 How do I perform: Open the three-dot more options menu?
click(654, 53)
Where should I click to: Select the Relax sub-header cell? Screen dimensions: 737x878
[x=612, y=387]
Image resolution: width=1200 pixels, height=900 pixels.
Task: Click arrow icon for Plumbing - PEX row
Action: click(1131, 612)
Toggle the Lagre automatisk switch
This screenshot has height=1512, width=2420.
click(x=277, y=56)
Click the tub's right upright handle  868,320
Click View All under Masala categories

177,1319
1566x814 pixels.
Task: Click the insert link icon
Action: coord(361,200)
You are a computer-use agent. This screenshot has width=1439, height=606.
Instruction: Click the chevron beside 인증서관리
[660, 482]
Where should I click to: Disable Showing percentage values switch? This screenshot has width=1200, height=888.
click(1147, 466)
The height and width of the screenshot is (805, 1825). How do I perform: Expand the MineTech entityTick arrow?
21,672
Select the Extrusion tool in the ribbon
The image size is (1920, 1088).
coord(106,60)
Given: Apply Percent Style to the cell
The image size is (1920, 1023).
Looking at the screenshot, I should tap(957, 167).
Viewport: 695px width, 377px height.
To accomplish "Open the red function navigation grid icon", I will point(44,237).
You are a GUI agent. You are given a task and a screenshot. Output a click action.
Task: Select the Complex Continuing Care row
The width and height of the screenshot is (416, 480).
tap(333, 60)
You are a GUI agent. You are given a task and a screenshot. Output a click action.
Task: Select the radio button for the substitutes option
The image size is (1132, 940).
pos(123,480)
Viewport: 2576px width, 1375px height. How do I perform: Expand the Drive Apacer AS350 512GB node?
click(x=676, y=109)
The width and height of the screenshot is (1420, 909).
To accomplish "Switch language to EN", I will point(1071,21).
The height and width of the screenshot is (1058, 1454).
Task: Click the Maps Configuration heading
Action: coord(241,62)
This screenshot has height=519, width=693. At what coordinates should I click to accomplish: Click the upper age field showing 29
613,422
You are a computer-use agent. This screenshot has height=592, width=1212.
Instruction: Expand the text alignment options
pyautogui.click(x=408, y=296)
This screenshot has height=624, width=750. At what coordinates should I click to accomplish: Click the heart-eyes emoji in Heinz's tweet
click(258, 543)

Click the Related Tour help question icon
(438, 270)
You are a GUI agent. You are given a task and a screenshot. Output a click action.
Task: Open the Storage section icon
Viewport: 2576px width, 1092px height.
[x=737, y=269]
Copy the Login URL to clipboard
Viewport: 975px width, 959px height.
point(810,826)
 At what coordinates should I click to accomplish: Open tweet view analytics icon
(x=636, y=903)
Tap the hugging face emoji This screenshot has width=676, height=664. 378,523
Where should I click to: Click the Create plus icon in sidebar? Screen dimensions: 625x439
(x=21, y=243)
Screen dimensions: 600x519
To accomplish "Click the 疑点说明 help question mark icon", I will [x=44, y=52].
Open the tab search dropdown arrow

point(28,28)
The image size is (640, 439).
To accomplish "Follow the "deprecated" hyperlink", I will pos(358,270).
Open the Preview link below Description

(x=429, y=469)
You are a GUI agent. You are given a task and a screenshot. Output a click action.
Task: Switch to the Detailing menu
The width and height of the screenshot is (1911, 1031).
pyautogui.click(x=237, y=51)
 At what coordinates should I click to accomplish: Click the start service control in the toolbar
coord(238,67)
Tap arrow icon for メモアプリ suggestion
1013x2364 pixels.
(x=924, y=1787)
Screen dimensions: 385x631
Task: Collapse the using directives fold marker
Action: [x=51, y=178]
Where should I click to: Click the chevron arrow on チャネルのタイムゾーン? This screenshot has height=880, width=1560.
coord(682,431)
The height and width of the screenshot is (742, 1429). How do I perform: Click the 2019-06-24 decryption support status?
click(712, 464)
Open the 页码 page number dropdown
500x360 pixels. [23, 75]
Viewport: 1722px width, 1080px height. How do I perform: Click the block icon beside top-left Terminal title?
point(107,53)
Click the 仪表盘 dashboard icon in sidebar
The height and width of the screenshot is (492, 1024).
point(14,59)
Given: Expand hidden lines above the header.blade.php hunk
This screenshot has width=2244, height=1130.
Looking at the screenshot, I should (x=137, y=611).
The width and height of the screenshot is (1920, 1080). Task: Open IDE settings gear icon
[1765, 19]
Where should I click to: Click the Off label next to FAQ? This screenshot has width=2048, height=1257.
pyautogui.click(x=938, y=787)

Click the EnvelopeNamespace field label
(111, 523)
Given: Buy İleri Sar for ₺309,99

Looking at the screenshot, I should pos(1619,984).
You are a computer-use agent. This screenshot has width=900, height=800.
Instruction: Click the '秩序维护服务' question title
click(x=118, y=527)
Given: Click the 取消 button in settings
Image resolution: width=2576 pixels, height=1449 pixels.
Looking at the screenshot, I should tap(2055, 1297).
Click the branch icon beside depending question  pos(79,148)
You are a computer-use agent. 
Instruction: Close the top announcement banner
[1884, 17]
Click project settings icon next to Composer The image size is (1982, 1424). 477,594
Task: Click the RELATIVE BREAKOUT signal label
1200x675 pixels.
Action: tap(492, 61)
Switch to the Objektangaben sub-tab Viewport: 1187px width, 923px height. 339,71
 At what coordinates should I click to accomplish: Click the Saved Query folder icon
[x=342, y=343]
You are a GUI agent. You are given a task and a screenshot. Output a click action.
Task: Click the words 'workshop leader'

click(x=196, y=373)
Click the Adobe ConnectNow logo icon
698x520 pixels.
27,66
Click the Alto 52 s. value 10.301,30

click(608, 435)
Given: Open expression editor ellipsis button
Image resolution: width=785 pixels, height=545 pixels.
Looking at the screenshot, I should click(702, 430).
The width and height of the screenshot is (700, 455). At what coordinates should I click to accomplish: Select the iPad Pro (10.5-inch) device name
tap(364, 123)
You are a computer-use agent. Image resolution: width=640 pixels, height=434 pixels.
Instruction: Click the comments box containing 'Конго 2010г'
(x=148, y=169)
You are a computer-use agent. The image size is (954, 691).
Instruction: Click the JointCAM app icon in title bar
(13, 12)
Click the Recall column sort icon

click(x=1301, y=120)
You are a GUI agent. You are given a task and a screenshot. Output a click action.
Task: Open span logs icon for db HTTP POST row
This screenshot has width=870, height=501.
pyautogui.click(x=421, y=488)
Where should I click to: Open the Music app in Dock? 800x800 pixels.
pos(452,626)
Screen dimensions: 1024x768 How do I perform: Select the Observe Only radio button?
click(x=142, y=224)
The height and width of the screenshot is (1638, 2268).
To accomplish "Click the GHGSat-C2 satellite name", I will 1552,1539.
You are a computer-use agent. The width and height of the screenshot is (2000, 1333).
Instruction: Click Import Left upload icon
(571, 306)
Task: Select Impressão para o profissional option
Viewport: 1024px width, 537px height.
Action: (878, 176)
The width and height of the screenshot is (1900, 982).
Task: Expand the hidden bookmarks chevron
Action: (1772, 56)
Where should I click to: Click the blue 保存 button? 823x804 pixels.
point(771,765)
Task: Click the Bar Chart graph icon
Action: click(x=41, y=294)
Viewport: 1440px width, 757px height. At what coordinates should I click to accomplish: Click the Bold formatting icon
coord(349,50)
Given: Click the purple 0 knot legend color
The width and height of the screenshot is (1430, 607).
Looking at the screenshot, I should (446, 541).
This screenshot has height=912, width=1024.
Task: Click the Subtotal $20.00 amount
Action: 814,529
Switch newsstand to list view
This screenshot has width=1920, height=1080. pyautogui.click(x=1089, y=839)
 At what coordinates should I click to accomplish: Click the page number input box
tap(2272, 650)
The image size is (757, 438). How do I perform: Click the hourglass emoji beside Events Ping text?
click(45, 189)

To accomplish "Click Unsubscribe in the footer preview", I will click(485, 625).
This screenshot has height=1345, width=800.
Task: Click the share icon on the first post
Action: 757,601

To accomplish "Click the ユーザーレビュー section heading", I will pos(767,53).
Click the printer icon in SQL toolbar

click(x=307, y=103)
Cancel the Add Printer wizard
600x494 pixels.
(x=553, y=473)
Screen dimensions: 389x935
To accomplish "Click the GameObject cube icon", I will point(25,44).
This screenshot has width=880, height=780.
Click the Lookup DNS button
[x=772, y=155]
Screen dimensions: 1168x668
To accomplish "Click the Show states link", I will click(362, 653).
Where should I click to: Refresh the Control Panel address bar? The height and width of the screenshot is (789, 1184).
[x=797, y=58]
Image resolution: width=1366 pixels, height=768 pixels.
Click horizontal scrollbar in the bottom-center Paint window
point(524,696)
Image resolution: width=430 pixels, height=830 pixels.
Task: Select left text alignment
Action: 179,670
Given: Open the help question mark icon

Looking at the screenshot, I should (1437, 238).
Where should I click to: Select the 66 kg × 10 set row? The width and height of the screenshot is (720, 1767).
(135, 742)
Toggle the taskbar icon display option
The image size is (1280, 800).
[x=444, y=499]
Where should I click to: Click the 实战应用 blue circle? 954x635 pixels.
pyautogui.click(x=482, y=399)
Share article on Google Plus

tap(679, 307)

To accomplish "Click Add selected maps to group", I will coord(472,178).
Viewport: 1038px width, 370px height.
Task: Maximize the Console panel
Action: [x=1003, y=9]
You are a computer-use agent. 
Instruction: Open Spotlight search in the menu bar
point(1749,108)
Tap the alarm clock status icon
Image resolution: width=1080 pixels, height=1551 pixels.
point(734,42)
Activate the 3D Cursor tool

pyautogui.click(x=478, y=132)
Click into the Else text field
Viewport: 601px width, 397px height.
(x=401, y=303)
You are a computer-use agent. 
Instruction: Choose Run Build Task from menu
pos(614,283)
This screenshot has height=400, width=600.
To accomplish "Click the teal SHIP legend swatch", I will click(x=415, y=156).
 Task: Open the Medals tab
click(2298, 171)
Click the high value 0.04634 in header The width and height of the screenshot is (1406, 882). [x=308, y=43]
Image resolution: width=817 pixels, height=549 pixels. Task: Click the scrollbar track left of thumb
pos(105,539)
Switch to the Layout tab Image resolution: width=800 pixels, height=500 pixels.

▸ Given task: Pick out each line of the listing above that contains the word "hidden".

▸ Response for this exercise:
Given: Expand hidden lines above the header.blade.php hunk
Task: Expand the hidden bookmarks chevron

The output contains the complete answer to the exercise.